20 févrierDimanche. On ne travaille pas.
21 févrierJe suis venu aux travaux. Les maçons travaillent aux arcs du 1er étage au couchant, les serruriers continuent.
22 févrierJe suis commandé de service pour la Garde nationale. Je suis venu le matin avec la légion à la place du Panthéon1. J’ai vu qu’on travaillait mais je ne suis pas entré.
23 févrierJe suis venu un instant. On ne travaille pas. Le chantier n’a pas été dérangé.
24 févrierJe ne suis pas venu aux travaux.2
25 févrierJe suis venu un instant aux travaux. On ne travaille pas. J’ai vu les serruriers qui ne demandent qu’à travailler, ils doivent reprendre régulièrement demain.
26 févrierJe ne suis pas venu aux travaux.
27 févrierDimanche. J’ai passé la revue de la Garde nationale sur les boulevards3 et je ne suis pas venu aux travaux. Le soir j’ai reçu une lettre du ministère pour reprendre les travaux4.
28 févrierJ’ai écrit aux divers entrepreneurs pour reprendre les travaux. Je suis venu au chantier. Les maçons travaillent. 10 maçons et 10 garçons. 10 serruriers.
29 févrierJ’ai porté au ministère la lettre en réponse à celle du 26 qui ne m’est arrivée par la poste que le 27. J’ai vu M. Hermel et M. Guillemot. J’ai été aux travaux, on travaille. J’ai vu M. Durand qui m’a dit que les croisées du rez-de-chaussée occupaient 18 hommes aux ateliers. J’ai adressé le soir au ministère le rapport faisant connaître l’emploi de 14 maçons et 27 serruriers. En tout 41 ouvriers5.

1. Le rassemblement populaire d’étudiants et ouvriers parisiens, parti dès l’aube de la place du Panthéon suite à l’interdiction par Guizot du banquet réformiste du XIIe arrondissement, marque le début de la Révolution de 1848. Le banquet devait être présidé par le député Boissel (cf. f. 114, 7 décembre 1847).
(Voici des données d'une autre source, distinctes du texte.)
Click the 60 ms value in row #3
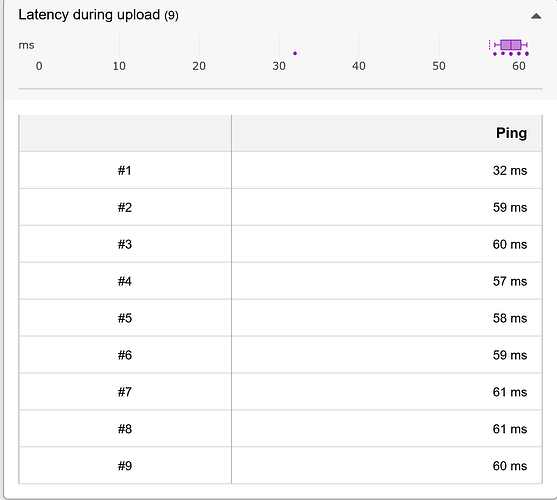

S’agit-il de la 11e légion (Palais de justice, École de médecine, Luxembourg, Sorbonne) ou de la 12e la plus révolutionnaire (Jardin du roi, Saint-Jacques, Observatoire, Saint-Marcel) [qui,] réunie presque au complet, occupa la place du Panthéon en chantant La Marseillaise ?  (J. BruhatLes journées de février 1848, PUF, 1948, p. 32).

2. [Ce même jour] Pierre Marie remplace Hippolyte Paul Jayr au portefeuille des Travaux publics dans le cadre du Gouvernement provisoire.

3.  Deux bataillons, par légion, de la garde nationale de Paris, tous les bataillons composant la garde nationale de la banlieue, les élèves de l’École-Polytechnique, ceux de l’École de Saint-Cyr, les élèves des écoles de Droit et de Médecine, ceux de l’École Normale et d’Alfort seront passés en revue par les membres du Gouvernement provisoire, et par le commandant supérieur de la garde nationale. [...] Les membres du Gouvernement provisoire et le général commandant supérieur, après avoir passé devant le front des bataillons, se reporteront de leur personne au pied de la colonne de Juillet. [...]Le Gouvernement provisoire y proclamera la République ; [...] les légions défileront autour de la colonne de Juillet et retourneront dans leurs quartiers respectifs. [Signé] Le commandant supérieur de la garde nationale, Courtais . Cité par Ch. E. H. Richomme, Journées de la Révolution de 1848 par un garde national, Paris, Janet, s.d., p. 141-142.

4.  Tous les travaux de bâtiments et édifices publics entrepris aux frais de l’État, à l’exception des travaux des forts, seront repris immédiatement. En conséquence, les entrepreneurs de ces divers chantiers sont mis en demeure de réorganiser leurs chantiers. Des acomptes sur le montant des travaux leur seront délivrés chaque mois en raison du degré d’activité qu’ils auront imprimé à leurs travaux. Paris, le 27 février 1848, [signé] Marie  (ibidem, p. 157). Labrouste note désormais scrupuleusement, jour après jour, le nombre d’ouvriers de chaque corps de métier présents sur le chantier.

5. Par la même occasion, Labrouste suggère que le chéneau de la façade, initialement prévu en pierre de vergelet, soit réalisé en « terre cuite blanche, dont il est fait aujourd’hui de nombreuses applications », réduisant ainsi la dépense de 10 208 à 6 300 F. L’architecte propose en outre d’établir  en fer les fenêtres du rez-de-chaussée au lieu de les établir en bois, et d’en confier l’exécution à M. Roussel, déjà adjudicataire des planchers et du comble en fer […]. Quant aux fenêtres du premier étage, elles seront en bois et pourront être exécutées par M. Mathérion   (Arch. nat., F/21/1364).